CCP sold you a bucket of empty promises and hype about immersion and social environments and corp offices to mask the reality that all they were providing were catwalks for you to parade around in your monocles and space shoes after paying for the same game twice, and they were so locked into that goal that they released the NeX Store and Captain's Quarters even when every other promise made for Incarna had fallen by the wayside. Amazingly, some of you are so easily fooled that you're still buying into that hype today, long after the charade has collapsed in flames and what work has been done on WiS since then is the gameplay concepts that should have been in development back in 2006.


Don't mix what were CCP's attempts vs what the players wanted or want.

CCP has been free to try with WiS + Aurum, golden ammo, $1000 pants, MTs and freeware gutting licensing and likewise we have been free to stick the huge middle finger.

That's market 101 for you.

Now the ball is in CCP's court and they'll decide what / if to do knowing a bit more about big fingers.
Lors Dornick
Kallisti Industries
#186 - 2013-12-08 17:27:42 UTC
Luca Lure wrote:
The whole graphical engine is there already. No dev needed.

Have you even tried it?
It's very pretty but as a 3D engine goes it's plain bad.

It's a very nice a promising start, but the state that we have in EvE today is awful.

CCP will probably not answer in 3-5 years, but I'm quite sure that the state of the avatar engine currently used at the Georgia office isn't the one currently in the EvE client.

CCP Greyscale: As to starbases, we agree it's pretty terrible, but we don't want to delay the entire release just for this one factor.

Scatim Helicon
State War Academy
Caldari State
#187 - 2013-12-08 17:31:20 UTC
Davon Mandra'thin wrote:
Scatim Helicon wrote:
When you say "People weren't mad about Incarna, they were mad about microtransactions" you chose to overlook the fact that the only reason Incarna was developed in the first place was as an environment to show off your microtransactions.


As you point out, they have been talking about walking in stations since 2006. Which is well before the micro-transactions business model was in use. In 2006 people would have laughed at you for talking about selling in game items for real money. So they couldn't have proposed WiS just for the purpose of selling us micro-transaction. Think before you post man.


I specifically said 'Incarna' and not 'WiS', as Incarna is the 2nd stage of the whole Walking In Stations concept. Stage one was 'Ambulation' and was never developed beyond early concepts and graphics demos since there was no overriding incentive to push it forward. Incarna was the second stage, where the carrot of Microtransactions was dangled before CCP management and dollar signs flashing before their eyes gave them the push to work on it to release. We're now in the 3rd stage, the 'exploration' concept where CCP are thinking of ways to include actual gameplay which ties into Eve, rather than just a catwalk to show off your monocles and jackets. It remains to be seen whether the 3rd stage will get the impetus it needs for release or whether it sits on a shelf as the Ambulation likely would have.

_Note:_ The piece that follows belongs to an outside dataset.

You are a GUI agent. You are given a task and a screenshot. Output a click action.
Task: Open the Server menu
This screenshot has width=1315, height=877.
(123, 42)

Every time you post a WiS thread, Hilmar strangles a kitten.

Cygnet Lythanea
World Welfare Works Association
#188 - 2013-12-08 17:32:43 UTC
Since I can vaguely recall it being mentioned as an idea going forward as far back as 2004, the above argument about 2006 seems silly. It's been a commonly proposed idea since the game first went live.

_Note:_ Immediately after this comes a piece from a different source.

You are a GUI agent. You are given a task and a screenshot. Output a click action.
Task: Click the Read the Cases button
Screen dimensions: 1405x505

However, I can say that micro-transactions in gaming have been around for a very long time.

Anyone ever been to a video arcade?

Stitcher
School of Applied Knowledge
Caldari State
#189 - 2013-12-08 17:33:06 UTC
Lors Dornick wrote:
It's a very nice a promising start, but the state that we have in EvE today is awful.

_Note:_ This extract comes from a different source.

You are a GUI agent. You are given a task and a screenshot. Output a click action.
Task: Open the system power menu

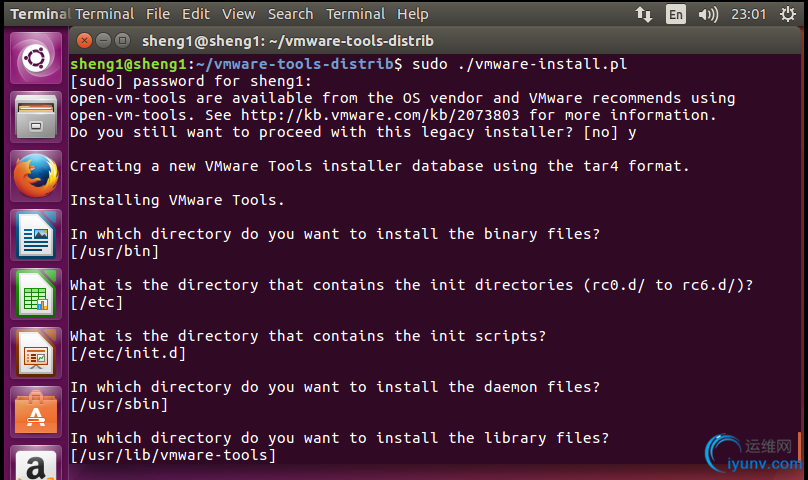click(x=788, y=14)
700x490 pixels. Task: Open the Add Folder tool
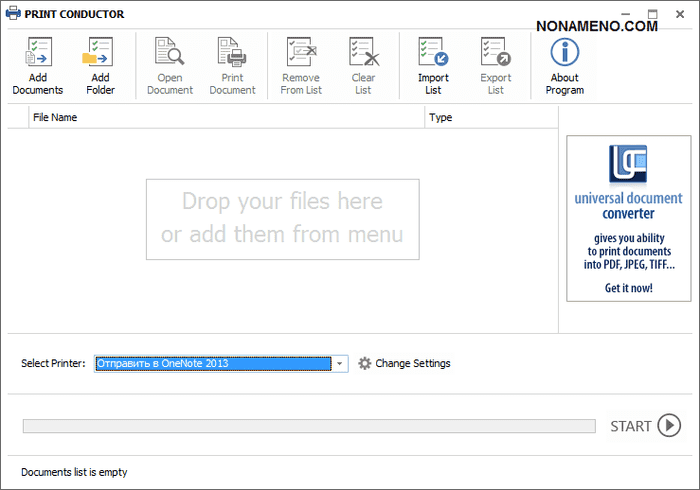pos(100,53)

In what way? It looks good, and I can have multiple copies of the client open at the same time, viewing full-body avatars on each of them while looking at my dude in each of them, and it ticks over at a nice and smooth 60fps.

where's the problem? How is it awful?

AKA Hambone

Author of The Deathworlders

Little Dragon Khamez
Guardians of the Underworld
#190 - 2013-12-08 17:34:16 UTC
Scatim Helicon wrote:
When you say "People weren't mad about Incarna, they were mad about microtransactions" you chose to overlook the fact that the only reason Incarna was developed in the first place was as an environment to show off your microtransactions.

CCP sold you a bucket of empty promises and hype about immersion and social environments and corp offices to mask the reality that all they were providing were catwalks for you to parade around in your monocles and space shoes after paying for the same game twice, and they were so locked into that goal that they released the NeX Store and Captain's Quarters even when every other promise made for Incarna had fallen by the wayside. Amazingly, some of you are so easily fooled that you're still buying into that hype today, long after the charade has collapsed in flames and what work has been done on WiS since then is the gameplay concepts that should have been in development back in 2006.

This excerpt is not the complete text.